I’d heard that a lot of the younger sling-shotters felt that way. Personally, I never had a chance to find out how I’d feel about visiting the old folks at home. My father was knocked off in the suicidal attempt to retake Neptune way back when I was still in high school learning elementary combat, and my mother was Admiral Raguzzi’s staff secretary when the flagship Thermopylae took a direct hit two years later in the famous defense of Ganymede. That was before the Breeding Regulations, of course, and women were still serving in administrative positions on the fighting perimeters.

On the other hand, I realized, at least two of my brothers might still be alive. But I’d made no attempt to contact them since getting my dotted Y. So I guessed I felt the same way as the kid—which was hardly surprising.
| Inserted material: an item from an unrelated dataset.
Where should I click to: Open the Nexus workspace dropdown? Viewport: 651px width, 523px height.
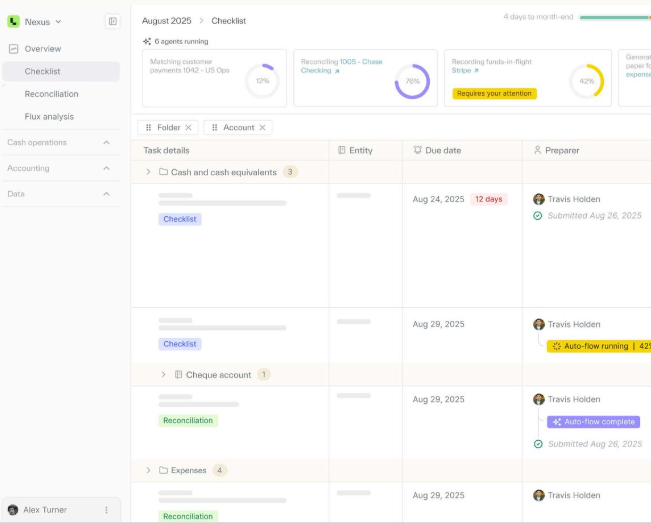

“Are you from Sweden?” the blonde girl was asking. “My second husband was born in Sweden. Maybe you knew him—Sven Nossen? He had a lot of relatives in Stockholm.”

The kid screwed up his eyes as if he was thinking real hard. You know, running down a list of all the Swedes in Stockholm. Finally, he shook his head. “No, can’t say that I do. But I wasn’t out of Goteborg very much before I was called up.”

She clucked sympathetically at his provincialism. The baby-faced blonde of classic anecdote. A real dumb kid. And yet—there were lots of very clever, high-pressure cuties around the inner planets these days who had to content themselves with a one-fifth interest in some abysmal slob who boasted the barest modicum of maleness. Or a certificate from the local sperm bank. Blondie here was on her third full husband.

Maybe, I thought, if I were looking for a wife myself, this is what I’d pick to take the stink of scrambler rays out of my nose and the yammer-yammer-yammer of Irvingles out of my ears. Maybe I’d want somebody nice and simple to come home to from one of those complicated skirmishes with the Eoti where you spend most of your conscious thoughts trying to figure out just what battle rhythm the filthy insects are using this time. Maybe, if I were going to get married, I’d find a pretty fluffhead like this more generally desirable than—oh, well. Maybe. Considered as a problem in psychology it was interesting.

I noticed she was talking to me. “You’ve never had a crew of this type before either, have you, Commander?”

“Zombies, you mean? No, not yet, I’m happy to say.”

She made a disapproving pout with her mouth. It was fully as cute as her approving pouts. “We do not like that word.”

“All right, blobs then.”

“We don’t like bl—that word either. You are talking about human beings like yourself, Commander. Very much like yourself.”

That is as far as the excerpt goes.